Associates who have left the church and have spurned Tkach's efforts to get them to return say the Pastor General has complained privately that not a week passes that he doesn't get angry calls or letters, and that he and his wife, Tammy, have been threatened with injury several times. "Joe is by far the most benign of the leaders Worldwide has had, and I still consider him a friend," says one former member, who spoke on condition of anonymity, "but sometimes life requires more than not being as bad as your predecessors."
Tom Carrozo, the son of Alfred Carrozzo, who grew up with Tkach, insists that the church's current leaders face an insurmountable problem if they're sincere in wanting to put Worldwide back together. "Religions deal with foundational principles that are supposedly immutable," he says. "Once they become mutable, and you've cut out the foundation of the belief system, as Joe Jr. and the others have done, what do you have left?"
Indeed, Tkach in recent months has appeared close to reversing field once again with respect to at least one major doctrinal change. In a pastoral letter in January, he chastened members who "in the area of tithes...have decided to forsake their responsibility to God and to the church."

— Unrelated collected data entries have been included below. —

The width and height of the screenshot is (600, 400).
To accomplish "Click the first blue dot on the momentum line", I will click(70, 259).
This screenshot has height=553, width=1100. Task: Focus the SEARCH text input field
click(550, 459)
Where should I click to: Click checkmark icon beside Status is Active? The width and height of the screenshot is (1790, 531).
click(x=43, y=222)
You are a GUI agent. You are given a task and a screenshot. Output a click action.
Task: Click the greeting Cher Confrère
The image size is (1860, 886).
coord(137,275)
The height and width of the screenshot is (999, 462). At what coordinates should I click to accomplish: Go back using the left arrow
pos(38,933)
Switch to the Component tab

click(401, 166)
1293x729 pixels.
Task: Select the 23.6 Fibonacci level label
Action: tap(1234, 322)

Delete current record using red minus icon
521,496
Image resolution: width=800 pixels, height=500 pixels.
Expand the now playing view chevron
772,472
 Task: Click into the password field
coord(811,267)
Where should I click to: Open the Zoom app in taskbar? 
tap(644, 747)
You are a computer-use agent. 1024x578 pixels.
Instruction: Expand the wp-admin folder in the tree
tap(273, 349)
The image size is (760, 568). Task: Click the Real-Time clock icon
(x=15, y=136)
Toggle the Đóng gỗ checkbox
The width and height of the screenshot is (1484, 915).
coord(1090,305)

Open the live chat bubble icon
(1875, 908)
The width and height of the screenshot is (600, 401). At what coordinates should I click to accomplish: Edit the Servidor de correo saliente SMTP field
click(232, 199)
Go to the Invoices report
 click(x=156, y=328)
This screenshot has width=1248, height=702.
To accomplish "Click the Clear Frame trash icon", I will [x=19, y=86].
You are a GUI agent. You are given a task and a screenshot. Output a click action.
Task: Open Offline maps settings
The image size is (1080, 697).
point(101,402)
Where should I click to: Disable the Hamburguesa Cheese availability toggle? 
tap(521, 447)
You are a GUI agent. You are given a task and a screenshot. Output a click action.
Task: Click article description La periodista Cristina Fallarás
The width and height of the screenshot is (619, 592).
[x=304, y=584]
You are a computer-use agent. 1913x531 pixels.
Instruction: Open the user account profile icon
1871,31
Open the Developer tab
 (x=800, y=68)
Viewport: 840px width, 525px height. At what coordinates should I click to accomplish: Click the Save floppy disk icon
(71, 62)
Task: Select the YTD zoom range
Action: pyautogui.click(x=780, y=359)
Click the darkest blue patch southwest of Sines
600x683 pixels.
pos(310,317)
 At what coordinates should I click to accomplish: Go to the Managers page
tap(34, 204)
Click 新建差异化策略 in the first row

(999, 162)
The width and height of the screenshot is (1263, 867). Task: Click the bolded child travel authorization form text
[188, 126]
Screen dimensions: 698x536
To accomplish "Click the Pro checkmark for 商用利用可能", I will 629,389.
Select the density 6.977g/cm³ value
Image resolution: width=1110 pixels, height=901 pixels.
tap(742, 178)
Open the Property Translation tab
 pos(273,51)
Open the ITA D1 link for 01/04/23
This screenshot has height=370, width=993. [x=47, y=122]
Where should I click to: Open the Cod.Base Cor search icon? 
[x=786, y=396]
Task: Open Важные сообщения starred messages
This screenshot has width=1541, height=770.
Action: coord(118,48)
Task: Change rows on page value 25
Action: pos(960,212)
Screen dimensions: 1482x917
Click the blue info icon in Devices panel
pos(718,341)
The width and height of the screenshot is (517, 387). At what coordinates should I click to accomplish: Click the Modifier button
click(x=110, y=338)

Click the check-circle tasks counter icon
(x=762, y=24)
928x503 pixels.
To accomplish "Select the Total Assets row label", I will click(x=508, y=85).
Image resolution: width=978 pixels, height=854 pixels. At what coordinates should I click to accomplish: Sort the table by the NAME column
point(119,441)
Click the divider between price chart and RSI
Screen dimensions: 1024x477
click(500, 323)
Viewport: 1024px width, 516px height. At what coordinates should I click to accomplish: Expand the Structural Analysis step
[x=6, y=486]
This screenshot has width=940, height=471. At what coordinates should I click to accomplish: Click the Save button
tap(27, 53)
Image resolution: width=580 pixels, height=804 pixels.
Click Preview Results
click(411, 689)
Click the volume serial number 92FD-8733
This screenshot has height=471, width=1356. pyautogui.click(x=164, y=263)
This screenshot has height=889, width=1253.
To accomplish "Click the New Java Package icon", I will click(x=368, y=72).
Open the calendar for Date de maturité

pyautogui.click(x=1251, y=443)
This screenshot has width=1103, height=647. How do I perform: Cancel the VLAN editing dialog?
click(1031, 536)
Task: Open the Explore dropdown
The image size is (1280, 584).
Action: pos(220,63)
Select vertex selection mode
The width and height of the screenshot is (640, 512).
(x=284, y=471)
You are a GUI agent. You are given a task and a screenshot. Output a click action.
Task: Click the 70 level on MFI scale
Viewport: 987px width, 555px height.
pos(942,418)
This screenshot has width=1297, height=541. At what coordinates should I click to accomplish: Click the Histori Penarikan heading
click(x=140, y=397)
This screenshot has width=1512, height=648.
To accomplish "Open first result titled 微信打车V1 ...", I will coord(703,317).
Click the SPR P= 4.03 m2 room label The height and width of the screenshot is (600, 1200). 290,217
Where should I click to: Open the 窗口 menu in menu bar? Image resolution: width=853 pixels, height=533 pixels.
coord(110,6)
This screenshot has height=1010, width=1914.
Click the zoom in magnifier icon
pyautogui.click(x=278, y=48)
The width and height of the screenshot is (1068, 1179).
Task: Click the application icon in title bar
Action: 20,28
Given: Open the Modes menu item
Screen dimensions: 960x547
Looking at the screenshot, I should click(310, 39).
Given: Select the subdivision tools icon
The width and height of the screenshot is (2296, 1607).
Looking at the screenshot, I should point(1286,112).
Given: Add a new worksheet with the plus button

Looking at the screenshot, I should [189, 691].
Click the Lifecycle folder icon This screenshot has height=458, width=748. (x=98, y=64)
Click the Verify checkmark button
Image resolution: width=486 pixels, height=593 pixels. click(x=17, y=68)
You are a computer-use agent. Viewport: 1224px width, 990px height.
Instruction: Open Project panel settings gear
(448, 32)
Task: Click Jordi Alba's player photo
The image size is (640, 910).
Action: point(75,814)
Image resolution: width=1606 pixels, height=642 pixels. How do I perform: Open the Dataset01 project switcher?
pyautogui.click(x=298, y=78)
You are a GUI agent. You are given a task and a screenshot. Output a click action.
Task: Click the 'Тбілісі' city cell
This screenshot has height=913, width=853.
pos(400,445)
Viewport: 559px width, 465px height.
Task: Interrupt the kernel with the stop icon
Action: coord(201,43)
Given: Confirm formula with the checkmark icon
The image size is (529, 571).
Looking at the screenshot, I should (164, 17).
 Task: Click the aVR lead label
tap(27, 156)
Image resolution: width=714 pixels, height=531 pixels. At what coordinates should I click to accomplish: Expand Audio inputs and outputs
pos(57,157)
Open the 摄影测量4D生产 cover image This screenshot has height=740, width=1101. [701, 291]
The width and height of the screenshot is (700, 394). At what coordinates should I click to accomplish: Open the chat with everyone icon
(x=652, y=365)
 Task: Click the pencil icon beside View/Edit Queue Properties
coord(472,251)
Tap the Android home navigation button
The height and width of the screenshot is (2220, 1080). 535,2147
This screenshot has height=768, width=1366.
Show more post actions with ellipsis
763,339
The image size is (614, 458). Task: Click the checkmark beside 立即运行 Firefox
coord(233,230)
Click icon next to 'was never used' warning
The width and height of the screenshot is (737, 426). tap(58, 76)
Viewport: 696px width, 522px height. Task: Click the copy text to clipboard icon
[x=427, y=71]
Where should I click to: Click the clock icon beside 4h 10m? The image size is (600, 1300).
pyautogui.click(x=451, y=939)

Other moves, meanwhile, have flopped.
Compared to the nine million copies of the Plain Truth published monthly in several languages during the Armstrong era, the revamped magazine has been slow to take hold. Sources say it has fewer than 100,000 subscribers. In a bid to ramp up circulation, sources say, the church has resorted to giving it away to members who are unable, or unwilling, to pay for it."
The transition was so poorly thought out," says one ex-member, "that if this had been a Fortune 500 company, Joe Jr. and his friends would have been fired a long time ago." Bob Ellsworth, who left Worldwide in the '70s and still claims friends there, puts it another way: "Herbert Armstrong knew that his people liked Rocky Road. These guys stumbled out there and brought home vanilla."